By Carol Davis
SOLANA BEACH, California — It takes more than lynching, water hoses, police batons or stampeding horses to stop a movement and keep a people down. The story of such a people caught in the front lines of the Civil Rights Movement is documented, to some degree, in Elyzabeth Gregory Wilder’s Gee’s Bend now receiving a fine airing at the North Coast Repertory Theatre in Solana Beach under the direction of Yvette Freeman.
Gees Bend, (now known as Boykin) while a place on the map at the edge of the Black Belt in Wilcox County about thirty miles southwest of Selma Alabama, it is but a small peninsula surrounded by the Alabama River and the closest town is Camden, the seat of Wilcox County.
The land, once owned and supported by the Gee family and worked on by their slaves, is now renowned for the beautiful quilts created by the women as a means of keeping both themselves and their living quarters warm by using them as insulation and later as a means of earning some extra money.
Wilder’s story (she received the 2008 Elizabeth Osborn New Play Award for an emerging playwright based on Gee’s Bend) traces three generations of African-American Pettway women, Sadie (Monique Gaffney), Alice, her mother (Charmen Jackson) and Nella, her sister (Licia Shearer) from 1909 through the civil rights battles in Selma in 1965 into the 21st century. It begins when the two sisters are teenagers and ends with them well into their seventies.
Along the way Sadie marries Macon (Laurence Brown) and they move into a house he built for her in the hopes of their raising a large family and staying out of trouble. For him that translated into keeping a low profile and not doing anything that might draw attention to the powers that be.
Sadie, on the other hand, was a feisty and curious activist who supported the word of Martin Luther King. Paying no mind to the wishes of her husband, she followed her own intuition and put herself into the middle of the civil rights fray thinking somehow that everything would work out for them.
Much to the chagrin of her husband, sister and mother, she headed off in her own direction deciding to become part of the famous march on Selma. On another occasion and in a chilling moment she decided to drink from the ‘White Only’ water fountain in the nearby town of Camden while the others looked on in horror for fear of retribution.
The all-star cast proves to fare better than the play itself. Ms. Gaffney whose presence on the San Diego theatre scene has always proven to be a strong one doesn’t disappoint as Sadie. Her growth from a serious teenager, one of the very few in her situation who could read, to an avowed civil rights activist to a philosophically strong and pensive seventy-year-old woman is simply wonderful to watch.
Gaffney, whose smile can brighten a room, has little time for fun and games in Gee’s Bend. Her main focus is straightforward as she grows from teenager to wife to activist. Seeing her as she becomes three different women all with the same goal becomes the focal point of Gee’s Bend.
::::
§ Parts of the exercise:
1. Scale the rows below from the line containing "GR EG label?" through the end of the rows, both included: reproduce those lines in full, with their requests, and multiply each coordinate in the answers by 1.6, rounding to whole numbers with halves going up. Give only these lines.
2. Continue the theater review above from the point where it stops.

§ Records for the exercise:
::::
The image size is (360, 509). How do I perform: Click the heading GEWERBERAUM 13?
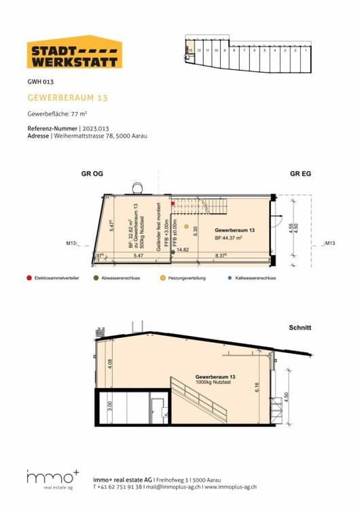tap(67, 98)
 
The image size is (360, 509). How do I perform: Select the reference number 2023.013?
tap(96, 128)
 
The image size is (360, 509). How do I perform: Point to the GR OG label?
tap(93, 174)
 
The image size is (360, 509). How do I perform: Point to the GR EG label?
tap(300, 174)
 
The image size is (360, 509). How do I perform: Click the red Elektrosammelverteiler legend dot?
tap(28, 278)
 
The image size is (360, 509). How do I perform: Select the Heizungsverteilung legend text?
tap(190, 278)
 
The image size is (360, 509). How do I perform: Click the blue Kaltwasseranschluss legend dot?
tap(230, 278)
::::
§ Per-task outputs:
1.
The image size is (360, 509). How do I perform: Point to the GR EG label?
tap(480, 278)
 
The image size is (360, 509). How do I perform: Click the red Elektrosammelverteiler legend dot?
tap(45, 445)
 
The image size is (360, 509). How do I perform: Select the Heizungsverteilung legend text?
tap(304, 445)
 
The image size is (360, 509). How do I perform: Click the blue Kaltwasseranschluss legend dot?
tap(368, 445)

2.
Licia Shearer is sweet and slowly convincing as Sadie’s quiet and non-confrontational sister who hums and sings her way through her maturing and aging years. The two are about as close as sisters can be. The girls’ mother Alice (Jackson) is the main force behind the quilting craze, one she instills into both her daughters. It eventually pays off for them in the end.
Laurence Brown’s Macon is a big strapping man whom we meet early on courting Sadie and being just about everything one could hope for in a husband. He is attentive and loving promising her anything just to have her for his wife. And he is very convincing.
Later on when she defies him and goes off to march with King, he turns on her and becomes physically abusive. One wonders the motive of the playwright in this abrupt turnabout. For a man so devoted and loving in Act I to become so brutal in Act II almost defies logic.
That said, the overall look of the play, while informative and celebratory, is sketchy and needs filling in especially in giving us more character development and much more information about the quilts.
Marty Burnett’s set is made up of a few platforms, chests with lots and lots of quilts (in those chests) along with the house Macon built firmly planted on the stage. Along one side of the stage are projections (Chris Luessmann) tracing the history of Gee’s Bens and the civil rights movement.
Adding to the overall celebration of Gee’s Bend is a wonderful quilts exhibit on display in one of the suites a few doors down from the theatre. Especially fascinating is Gee’s Bend Quilt from the Gee’s Bend Quilters Collective, which is ‘destined to become part of black cultural history’.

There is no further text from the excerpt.